“菩萨都镇不住的鬼啊——!”
凄厉的喊声顺着山路一路滚下,惊起林中飞鸟无数,很快便消失在了山雾之中。
清晨的阳光,懒洋洋地洒下来,照着一地的狼藉。
无执保持着托举的姿势,只是手中早已空无一物。
他放下手臂,白皙的皮肤上,青筋已经褪去,只剩下几道被粗糙木料磨出的红痕。
他抬眼,看向屋脊之上。
空空如也,玄黑色的身影早已消失不见。
无执面无表情地收回目光。
他沉默地环顾四周,这个刚刚开工便被迫停摆的工地,瞬时成了一个无人理会的烂摊子。
无执弯下腰,捡起地上那把冰冷的铁锤。
锤头很重,他握着锤柄,手心传来粗粝坚实的触感。
就在这时。
微凉的阴风,在他身后悄然卷起。
玄黑的身影,鬼魅般悄无声息地飘落在他身侧。
“不堪大用。”
谢泽卿负手而立,顺着无执的视线瞥了一眼那堆工具,语气里的嫌弃更浓了。
“这点小事都做不好,还要朕亲自动手。”
无执转过身,清晨的阳光,恰好落在他清隽的侧脸上。汗水未干,顺着他优美的下颌线滑落,隐没于僧衣的领口。

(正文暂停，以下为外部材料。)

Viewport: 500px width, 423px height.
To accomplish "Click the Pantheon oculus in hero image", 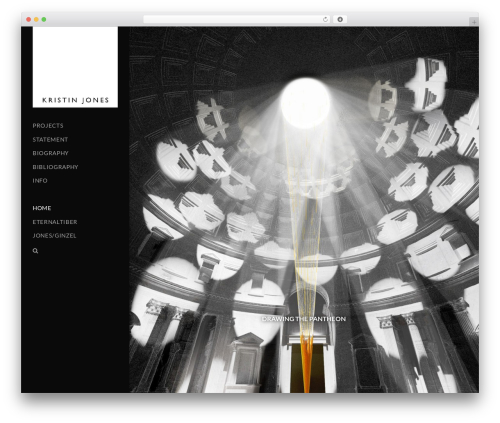I will click(x=305, y=103).
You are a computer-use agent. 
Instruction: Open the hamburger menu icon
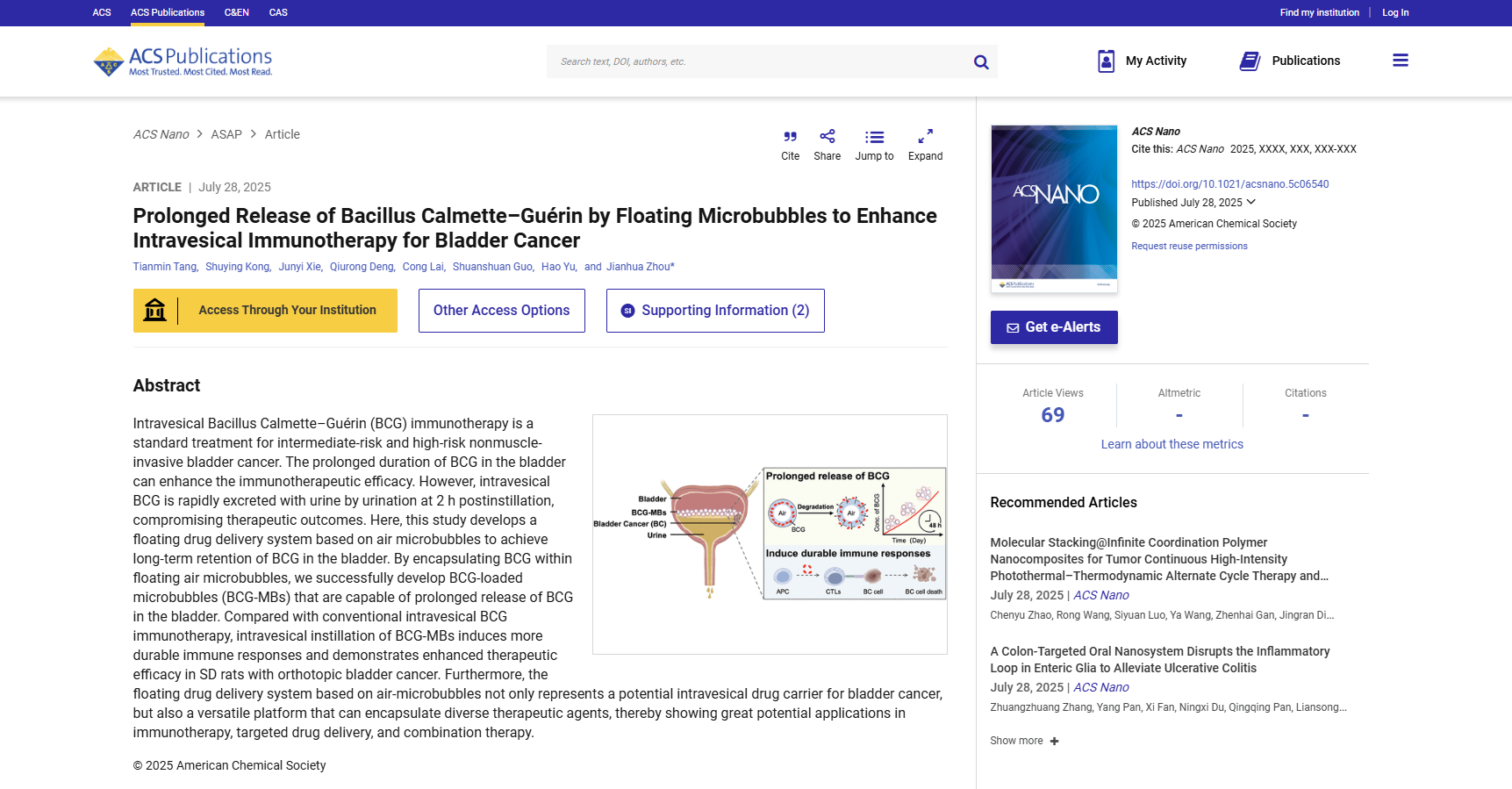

那双眼眸不起丝毫波澜,平静地看着身边这位“肇事者”。
无执的沉默,比任何质问都来得更有压迫感。
谢泽卿被他看得有些不自在。
帝王的威严,在小和尚这双清澈却又过分冷静的眼睛面前,似乎总会莫名其妙地矮上一截。
谢泽卿轻咳一声,撇开视线,嘴上却不肯服输。
“……看朕作甚?”
无执的视线,从他脸上,移到已经安稳架在墙头上的横梁,又移回满地狼藉的工具和建材上。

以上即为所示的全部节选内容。